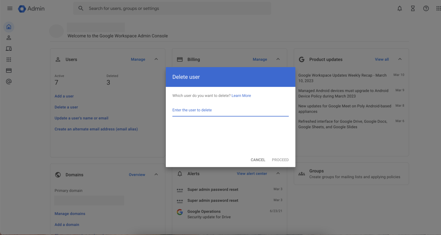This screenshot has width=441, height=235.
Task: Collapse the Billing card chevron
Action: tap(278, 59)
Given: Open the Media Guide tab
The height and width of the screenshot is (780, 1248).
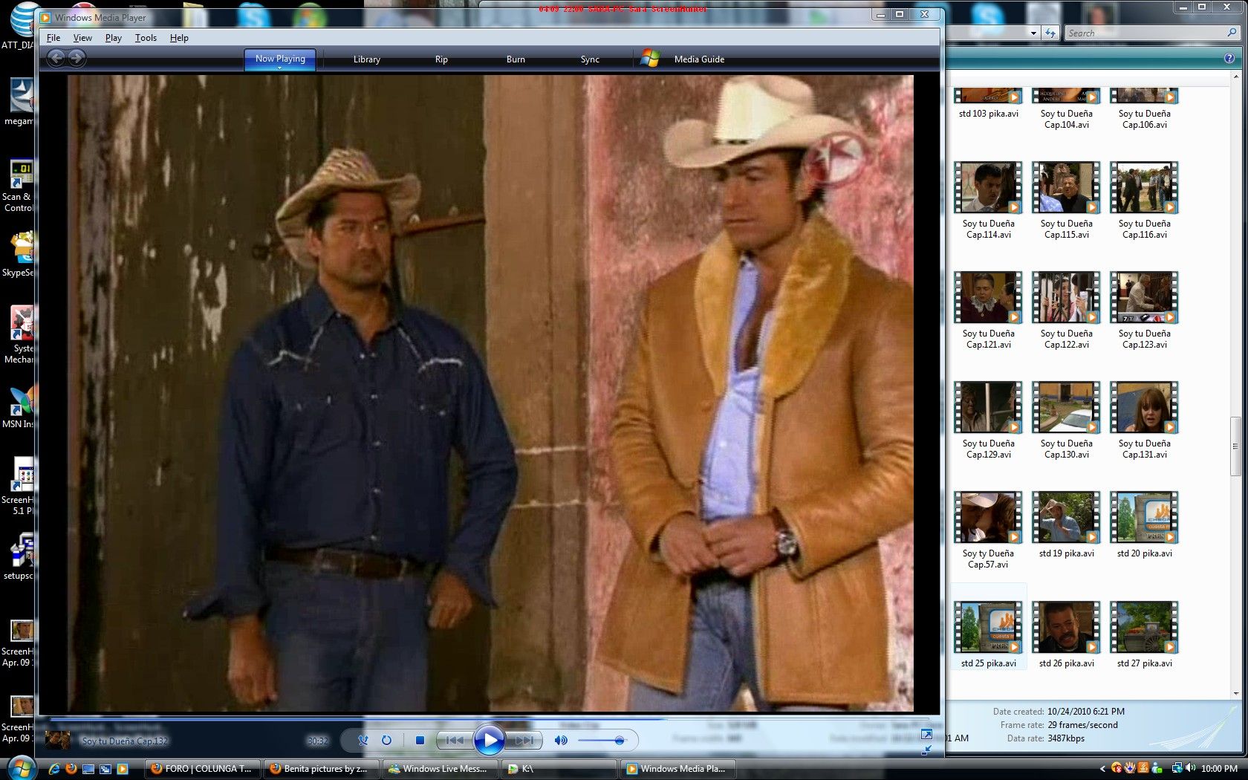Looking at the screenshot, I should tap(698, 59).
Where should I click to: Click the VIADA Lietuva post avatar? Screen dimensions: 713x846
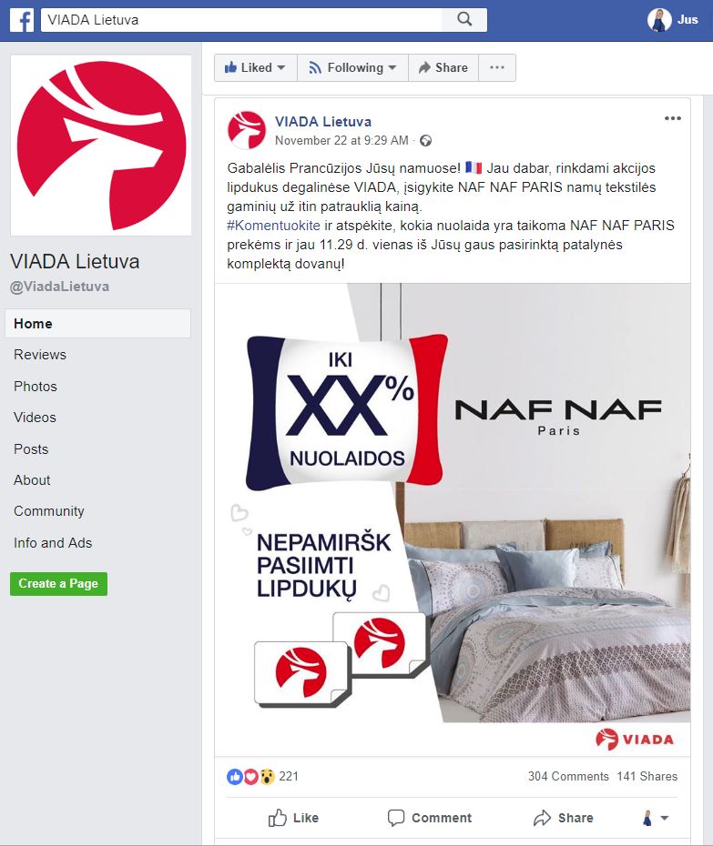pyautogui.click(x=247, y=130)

┄┄┄┄┄┄┄┄┄┄┄┄┄┄┄┄┄┄┄┄

Please output the lines from the line that holds "Given: Open the Media Guide tab" through the final line of the material above, both included. Each line must match exactly, and pictures must be excluded.

Given: Open the Media Guide tab
The height and width of the screenshot is (780, 1248).
Looking at the screenshot, I should tap(698, 59).
Where should I click to: Click the VIADA Lietuva post avatar? Screen dimensions: 713x846
pyautogui.click(x=247, y=130)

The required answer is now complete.